• **DATA TO USE**
□ □ □ □ □

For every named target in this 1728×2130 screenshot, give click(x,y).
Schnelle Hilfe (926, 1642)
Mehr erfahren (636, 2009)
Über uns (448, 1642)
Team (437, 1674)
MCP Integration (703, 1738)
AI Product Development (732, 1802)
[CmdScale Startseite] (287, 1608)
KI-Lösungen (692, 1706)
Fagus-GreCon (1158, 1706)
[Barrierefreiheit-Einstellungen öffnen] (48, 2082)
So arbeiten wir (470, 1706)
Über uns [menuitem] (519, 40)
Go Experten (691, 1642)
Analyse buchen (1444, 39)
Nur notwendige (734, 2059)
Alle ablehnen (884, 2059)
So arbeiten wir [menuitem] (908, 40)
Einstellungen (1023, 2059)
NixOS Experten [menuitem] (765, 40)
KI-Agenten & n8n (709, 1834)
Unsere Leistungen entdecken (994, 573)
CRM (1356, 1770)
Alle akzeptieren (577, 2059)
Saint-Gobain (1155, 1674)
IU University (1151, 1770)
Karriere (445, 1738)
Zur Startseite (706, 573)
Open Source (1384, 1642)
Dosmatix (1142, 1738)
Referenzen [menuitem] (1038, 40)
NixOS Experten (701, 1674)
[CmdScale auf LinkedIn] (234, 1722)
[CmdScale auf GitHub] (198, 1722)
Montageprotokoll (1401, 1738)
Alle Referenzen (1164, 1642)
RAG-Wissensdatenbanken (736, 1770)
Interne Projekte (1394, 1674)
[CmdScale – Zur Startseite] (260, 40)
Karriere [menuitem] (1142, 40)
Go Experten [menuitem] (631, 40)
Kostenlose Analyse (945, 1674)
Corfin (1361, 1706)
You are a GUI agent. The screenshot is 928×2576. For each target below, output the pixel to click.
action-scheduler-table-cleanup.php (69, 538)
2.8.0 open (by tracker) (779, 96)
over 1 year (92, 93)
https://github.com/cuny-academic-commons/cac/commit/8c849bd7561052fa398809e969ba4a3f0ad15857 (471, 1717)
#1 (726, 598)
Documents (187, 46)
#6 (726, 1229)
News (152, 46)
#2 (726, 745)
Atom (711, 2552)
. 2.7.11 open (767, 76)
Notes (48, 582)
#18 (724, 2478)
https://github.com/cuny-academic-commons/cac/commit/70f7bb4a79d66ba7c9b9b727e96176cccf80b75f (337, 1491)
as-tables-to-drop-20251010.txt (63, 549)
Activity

□ □ □ □ □

• **PROBLEM TO SOLVE**
Copy each entry exactly. Omit none.

• **WRITTEN ANSWER**
For every named target in this 1728×2130 screenshot, give click(x,y).
Schnelle Hilfe (926, 1642)
Mehr erfahren (636, 2009)
Über uns (448, 1642)
Team (437, 1674)
MCP Integration (703, 1738)
AI Product Development (732, 1802)
[CmdScale Startseite] (287, 1608)
KI-Lösungen (692, 1706)
Fagus-GreCon (1158, 1706)
[Barrierefreiheit-Einstellungen öffnen] (48, 2082)
So arbeiten wir (470, 1706)
Über uns [menuitem] (519, 40)
Go Experten (691, 1642)
Analyse buchen (1444, 39)
Nur notwendige (734, 2059)
Alle ablehnen (884, 2059)
So arbeiten wir [menuitem] (908, 40)
Einstellungen (1023, 2059)
NixOS Experten [menuitem] (765, 40)
KI-Agenten & n8n (709, 1834)
Unsere Leistungen entdecken (994, 573)
CRM (1356, 1770)
Alle akzeptieren (577, 2059)
Saint-Gobain (1155, 1674)
IU University (1151, 1770)
Karriere (445, 1738)
Zur Startseite (706, 573)
Open Source (1384, 1642)
Dosmatix (1142, 1738)
Referenzen [menuitem] (1038, 40)
NixOS Experten (701, 1674)
[CmdScale auf LinkedIn] (234, 1722)
[CmdScale auf GitHub] (198, 1722)
Montageprotokoll (1401, 1738)
Alle Referenzen (1164, 1642)
RAG-Wissensdatenbanken (736, 1770)
Interne Projekte (1394, 1674)
[CmdScale – Zur Startseite] (260, 40)
Karriere [menuitem] (1142, 40)
Go Experten [menuitem] (631, 40)
Kostenlose Analyse (945, 1674)
Corfin (1361, 1706)
You are a GUI agent. The screenshot is 928×2576. For each target below, output the pixel to click.
action-scheduler-table-cleanup.php (69, 538)
2.8.0 open (by tracker) (779, 96)
over 1 year (92, 93)
https://github.com/cuny-academic-commons/cac/commit/8c849bd7561052fa398809e969ba4a3f0ad15857 (471, 1717)
#1 (726, 598)
Documents (187, 46)
#6 (726, 1229)
News (152, 46)
#2 (726, 745)
Atom (711, 2552)
. 2.7.11 open (767, 76)
Notes (48, 582)
#18 (724, 2478)
https://github.com/cuny-academic-commons/cac/commit/70f7bb4a79d66ba7c9b9b727e96176cccf80b75f (337, 1491)
as-tables-to-drop-20251010.txt (63, 549)
Activity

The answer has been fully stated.